■ What the task requires: Put the following lines into a numbered list, skipping any blank lines and omitting the pictures.

■ Data supplied:
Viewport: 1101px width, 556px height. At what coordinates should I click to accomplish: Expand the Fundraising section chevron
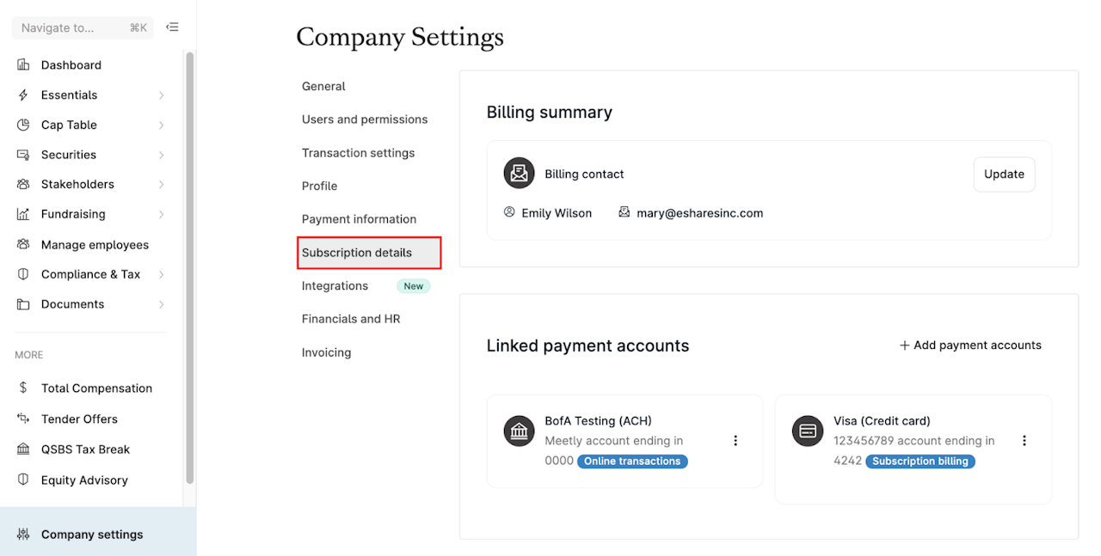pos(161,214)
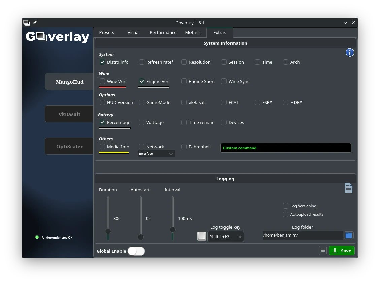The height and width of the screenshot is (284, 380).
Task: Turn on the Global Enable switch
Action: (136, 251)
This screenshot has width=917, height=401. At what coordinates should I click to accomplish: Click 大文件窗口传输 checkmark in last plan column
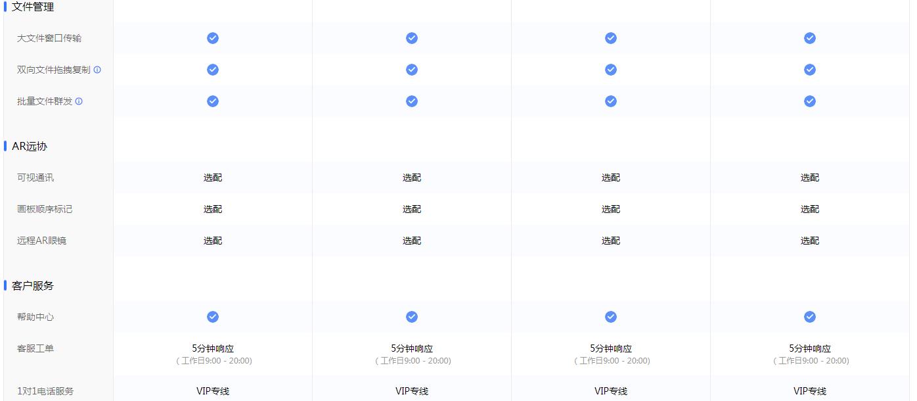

■ Task result:
1. Viewport: 1101px width, 556px height. At what coordinates should I click to accomplish: Expand the Fundraising section chevron
2. pos(161,214)
3. The height and width of the screenshot is (284, 380).
4. Task: Turn on the Global Enable switch
5. Action: (136, 251)
6. This screenshot has width=917, height=401. At what coordinates should I click to accomplish: Click 大文件窗口传输 checkmark in last plan column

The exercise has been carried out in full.